You see, when it all adds up, it’s really not worth it. As much as I can minimize (in my head) the potential effects of my actions, it’s not fair to try to rationalize it as something that just hurts me. Compliance is the same way. Many times, people who break the rules are doing so because they think that that rule won’t make a difference or that if they’re caught, they’re the only one who’s going to suffer. But that’s not the case, anyone who breaks rules or makes unethical decisions has an impact on those around them and their organizations. As much as we’d like to think we’re not important and we’re just links in a chain, the real truth is that we’re not – we’re gears. We are interconnected, dependent on others, and others are dependent upon us. Especially in organizations, breaking the rules has an enormous impact. No one lives, or works, in a bubble.

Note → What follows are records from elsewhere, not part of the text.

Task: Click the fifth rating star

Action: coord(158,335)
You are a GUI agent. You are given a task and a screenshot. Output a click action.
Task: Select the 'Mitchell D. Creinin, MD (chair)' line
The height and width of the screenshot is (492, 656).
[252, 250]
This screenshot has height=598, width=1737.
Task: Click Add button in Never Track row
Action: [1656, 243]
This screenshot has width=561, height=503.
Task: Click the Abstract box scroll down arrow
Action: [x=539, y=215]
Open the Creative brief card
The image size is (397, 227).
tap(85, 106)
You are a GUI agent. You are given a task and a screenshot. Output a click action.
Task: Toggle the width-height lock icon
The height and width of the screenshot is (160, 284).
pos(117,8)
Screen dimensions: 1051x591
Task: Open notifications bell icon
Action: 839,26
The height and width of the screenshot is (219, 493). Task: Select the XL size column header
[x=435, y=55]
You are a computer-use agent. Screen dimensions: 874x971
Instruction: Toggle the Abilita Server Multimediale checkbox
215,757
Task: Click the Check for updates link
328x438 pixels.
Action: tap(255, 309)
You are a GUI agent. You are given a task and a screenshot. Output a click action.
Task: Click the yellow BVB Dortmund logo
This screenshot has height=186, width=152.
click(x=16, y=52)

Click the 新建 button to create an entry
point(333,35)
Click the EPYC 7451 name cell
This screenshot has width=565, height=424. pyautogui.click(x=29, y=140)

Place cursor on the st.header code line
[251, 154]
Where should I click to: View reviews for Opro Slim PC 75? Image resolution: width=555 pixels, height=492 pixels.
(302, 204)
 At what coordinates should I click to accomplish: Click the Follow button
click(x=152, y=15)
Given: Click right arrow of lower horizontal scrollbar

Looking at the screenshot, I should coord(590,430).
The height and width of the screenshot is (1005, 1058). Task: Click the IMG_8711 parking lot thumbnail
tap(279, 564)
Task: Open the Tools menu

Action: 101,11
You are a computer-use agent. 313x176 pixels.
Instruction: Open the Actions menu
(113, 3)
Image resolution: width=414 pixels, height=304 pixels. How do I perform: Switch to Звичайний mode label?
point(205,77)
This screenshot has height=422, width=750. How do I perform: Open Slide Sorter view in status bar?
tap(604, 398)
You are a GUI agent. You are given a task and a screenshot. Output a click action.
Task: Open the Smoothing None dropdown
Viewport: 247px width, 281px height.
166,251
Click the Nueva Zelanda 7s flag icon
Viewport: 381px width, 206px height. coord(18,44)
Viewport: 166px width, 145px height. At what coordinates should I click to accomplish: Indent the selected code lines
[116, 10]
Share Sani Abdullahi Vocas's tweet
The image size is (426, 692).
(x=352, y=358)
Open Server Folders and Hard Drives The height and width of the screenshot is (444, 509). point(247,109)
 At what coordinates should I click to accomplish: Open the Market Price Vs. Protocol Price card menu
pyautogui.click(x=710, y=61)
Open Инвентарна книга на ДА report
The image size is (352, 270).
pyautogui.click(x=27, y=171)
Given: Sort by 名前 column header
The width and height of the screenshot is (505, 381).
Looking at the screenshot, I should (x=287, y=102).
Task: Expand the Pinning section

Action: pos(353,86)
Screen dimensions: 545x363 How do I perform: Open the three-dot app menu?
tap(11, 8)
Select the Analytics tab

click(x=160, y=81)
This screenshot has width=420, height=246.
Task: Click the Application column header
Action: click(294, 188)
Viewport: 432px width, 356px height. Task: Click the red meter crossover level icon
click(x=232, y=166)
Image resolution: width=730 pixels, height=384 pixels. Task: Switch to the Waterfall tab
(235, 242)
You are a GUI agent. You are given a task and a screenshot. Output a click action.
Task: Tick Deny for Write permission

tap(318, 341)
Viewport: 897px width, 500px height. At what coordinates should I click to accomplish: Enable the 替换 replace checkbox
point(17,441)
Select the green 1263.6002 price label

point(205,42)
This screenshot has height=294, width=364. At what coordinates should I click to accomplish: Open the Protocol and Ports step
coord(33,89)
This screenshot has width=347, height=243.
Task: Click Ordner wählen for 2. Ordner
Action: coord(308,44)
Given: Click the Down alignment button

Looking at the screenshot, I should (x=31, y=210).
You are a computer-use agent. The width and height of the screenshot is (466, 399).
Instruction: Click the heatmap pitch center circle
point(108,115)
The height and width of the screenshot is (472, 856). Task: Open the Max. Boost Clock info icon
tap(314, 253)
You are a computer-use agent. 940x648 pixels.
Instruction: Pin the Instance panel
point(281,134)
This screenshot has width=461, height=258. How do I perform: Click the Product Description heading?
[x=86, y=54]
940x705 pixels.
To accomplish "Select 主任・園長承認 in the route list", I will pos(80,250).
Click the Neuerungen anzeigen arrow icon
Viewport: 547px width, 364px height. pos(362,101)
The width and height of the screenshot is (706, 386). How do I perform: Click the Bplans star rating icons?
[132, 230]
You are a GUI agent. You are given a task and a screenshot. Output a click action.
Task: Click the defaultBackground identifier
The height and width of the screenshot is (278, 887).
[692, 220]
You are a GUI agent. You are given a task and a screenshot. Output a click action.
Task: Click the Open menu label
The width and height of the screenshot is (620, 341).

Through the next week, and as I continue healing, I know that there will be temptations to cheat just a little bit – maybe open a bottle of water by myself or type a few words – little things that no one would notice, but doing them would give me that sense of freedom and autonomy that I really miss right now. Even as a compliance officer, I will have to continually remind myself that following the rules is the right thing to do. Breaking the rules, even if those rules seem arbitrary, may result in unnecessary pain, time, money, energy and goodwill being spent. Every day, just as many of our employees do, I’ll have to remind myself to make good choices.

1 COMMENT

  1. Although I am sorry that you are going through this, what a great analogy. I hope you are fully mended and can now open your can of Diet Coke.